The statement came amid a massive financial backlash against the Rockets in China, and was a clear attempt to isolate the controversy to Morey without punishing him, lest the retaliation reach the rest of the league.

Several politicians weren't happy with the NBA's handling of a pro-Hong Kong tweet from Rockets GM Daryl Morey. (Photo by John Rivera/Icon SMI/Icon Sport Media via Getty Images)
Several politicians weren't happy with the NBA's handling of a pro-Hong Kong tweet from Rockets GM Daryl Morey. (Photo by John Rivera/Icon SMI/Icon Sport Media via Getty Images)

The league’s evaluation of supporting the Hong Kong protests — which police have responded to with force that is “clearly excessive, violating international human rights law” according to Amnesty International — as deeply offensive and the perception that the league was conceding the matter to protect its significant financial presence in China led to condemnation from politicians on both sides of the aisle.

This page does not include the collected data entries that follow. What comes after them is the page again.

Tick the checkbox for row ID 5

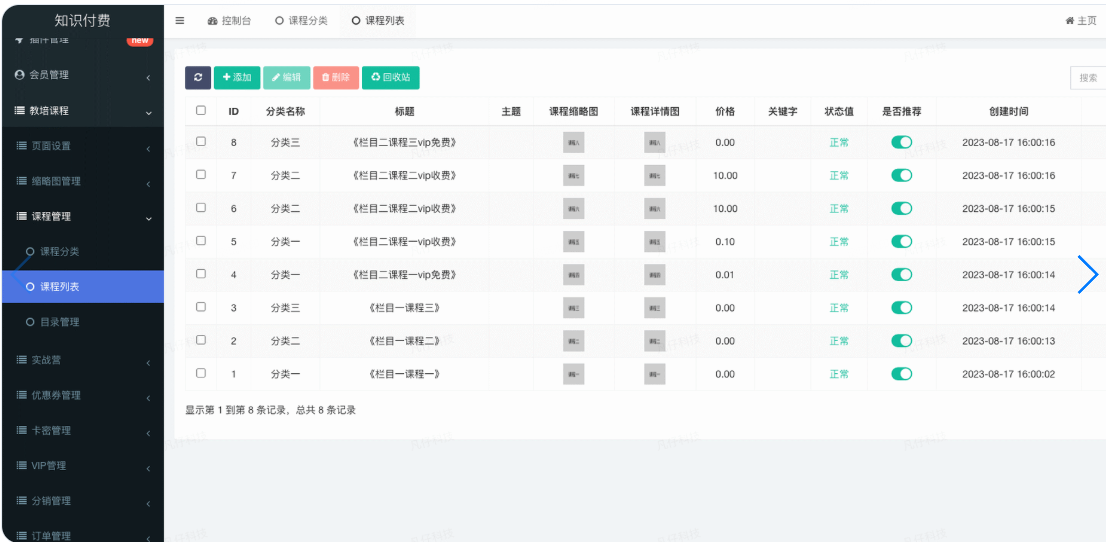coord(201,241)
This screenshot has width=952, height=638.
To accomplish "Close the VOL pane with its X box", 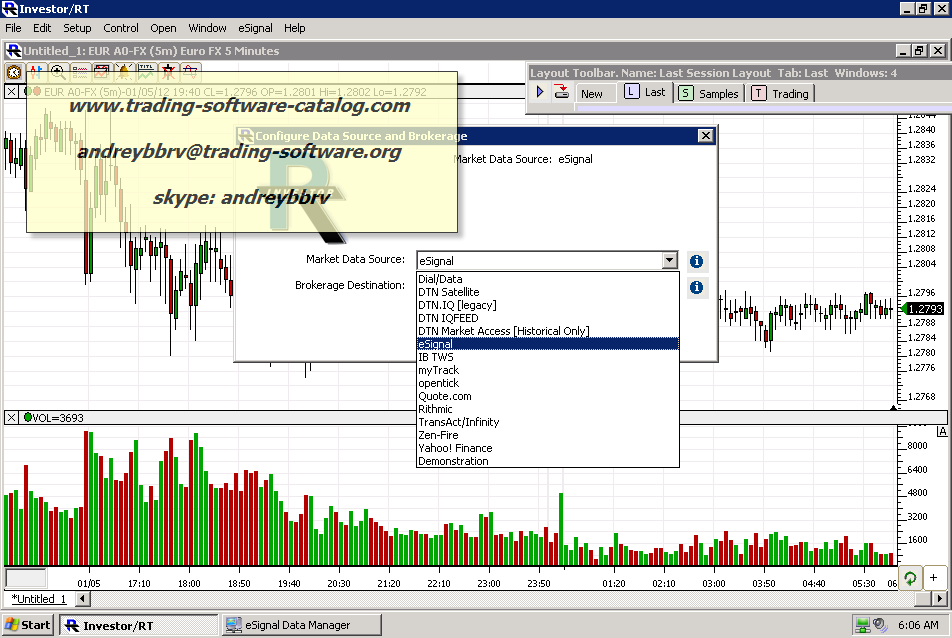I will (x=11, y=417).
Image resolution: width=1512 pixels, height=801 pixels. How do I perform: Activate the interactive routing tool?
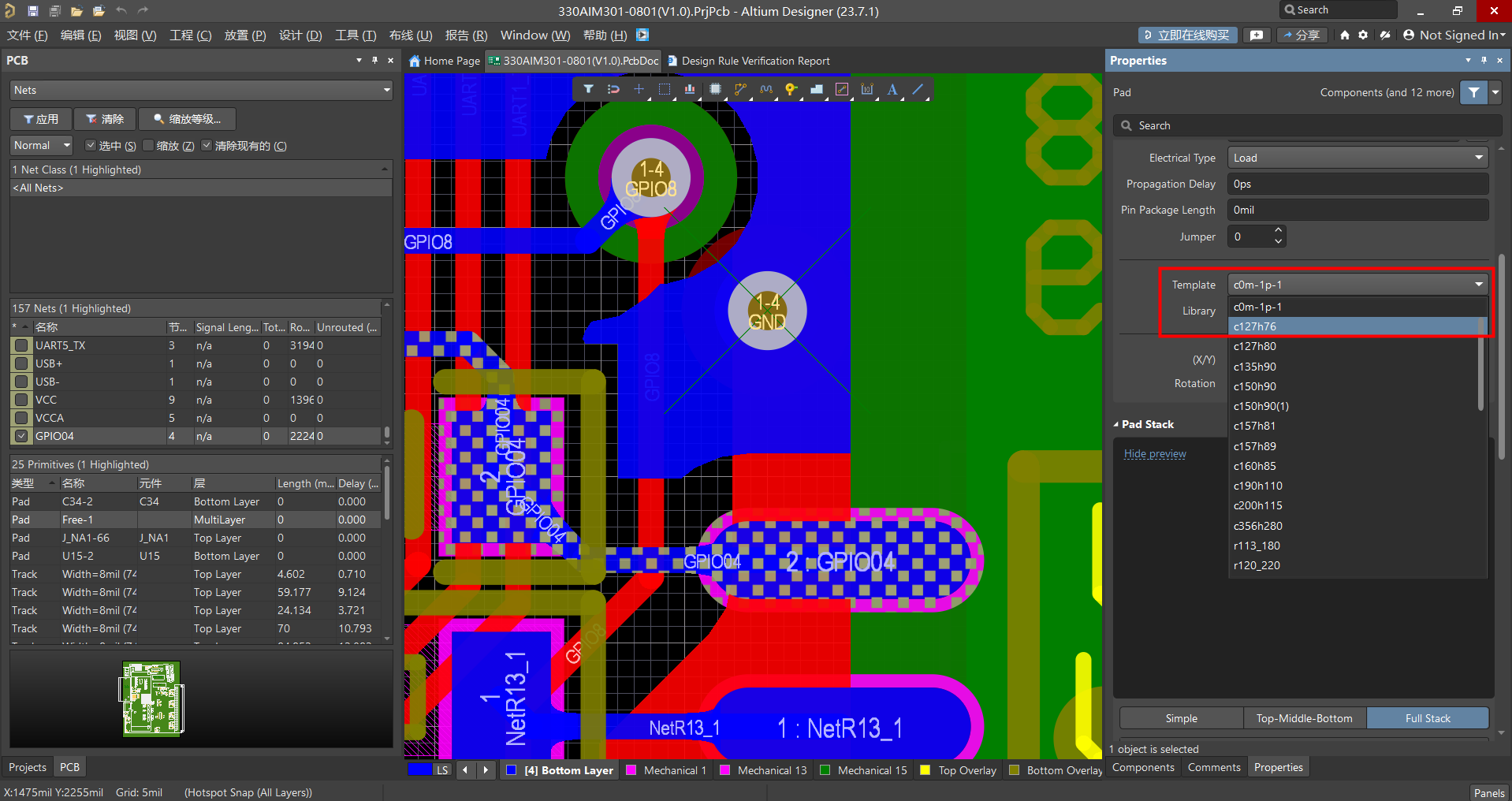(x=740, y=90)
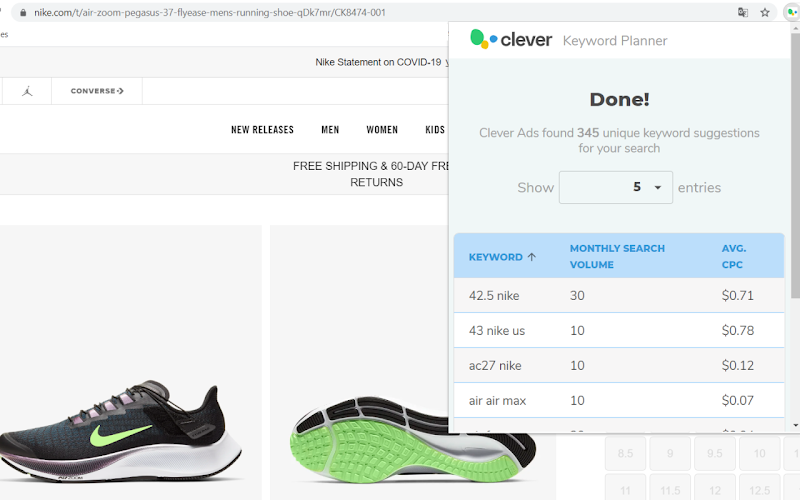Expand the Show entries dropdown
This screenshot has width=800, height=500.
click(616, 187)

Politicians criticizing the league included several senators, house representatives and presidential candidates, including both U.S. senators from Texas. Among the league’s defenders was new Brooklyn Nets owner Joseph Tsai, the only Chinese majority owner in the NBA.

Politicians denounce NBA’s statement on China and Rockets GM

Congresswoman Alexandria Ocasio-Cortez also voiced her opinion by retweeting a post calling the NBA’s handling of the matter as “shameful and cannot stand.”

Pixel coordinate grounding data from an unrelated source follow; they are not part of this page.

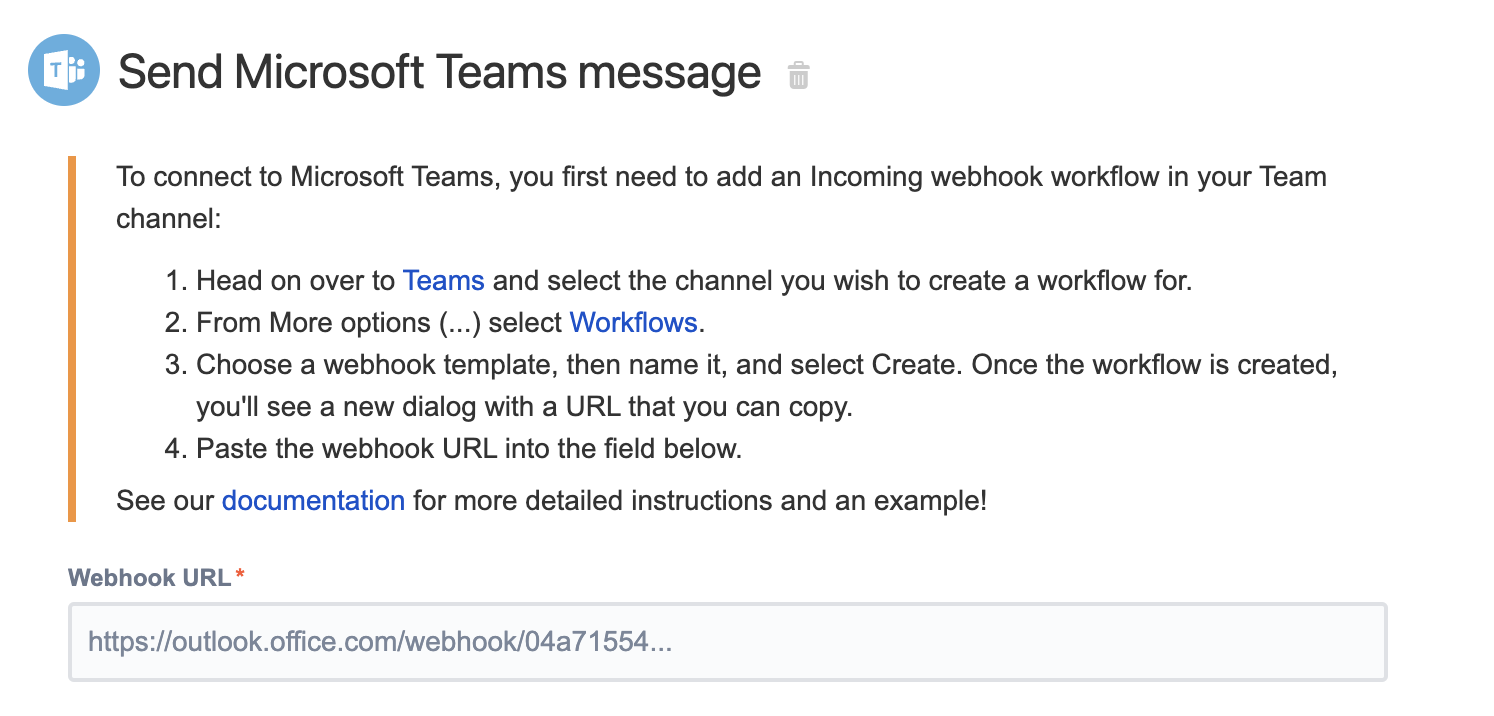Open the documentation link
This screenshot has height=716, width=1494.
(x=313, y=500)
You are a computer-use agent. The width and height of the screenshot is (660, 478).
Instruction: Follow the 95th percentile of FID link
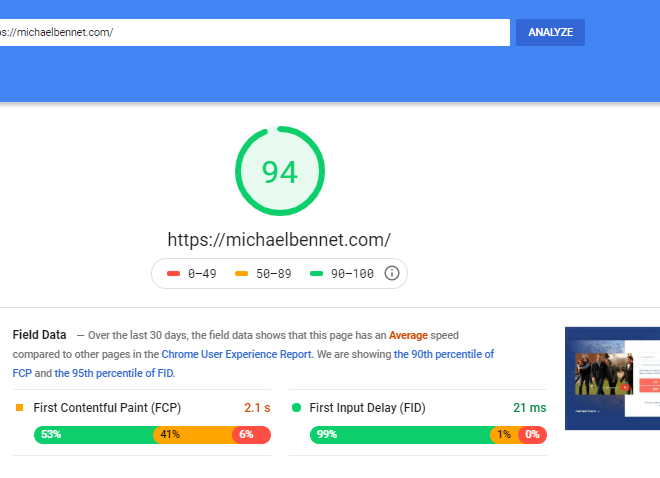pos(114,373)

Senator request meeting with Adam Silver

Florida senator Rick Scott took the condemnation a step forward Monday morning by announcing that he is requesting a meering with NBA commissioner Adam Silver to discuss the league’s involvement in China.

Nets owner weighs in on Morey situation

In a lengthy open letter, Tsai defends the anger directed against Morey as a product of a painful Chinese history, which should apparently allow them to treat Hong Kong protesters as a “separatist movement” that must be suppressed. He questionably claims that “1.4 billion Chinese citizens stand united when it comes to the territorial integrity of China and the country's sovereignty over homeland.”

Tsai also says Morey apologized for the tweet, which is untrue. Morey merely said he did not intend to offend Chinese fans and that the tweet doesn’t represent the Rockets and NBA.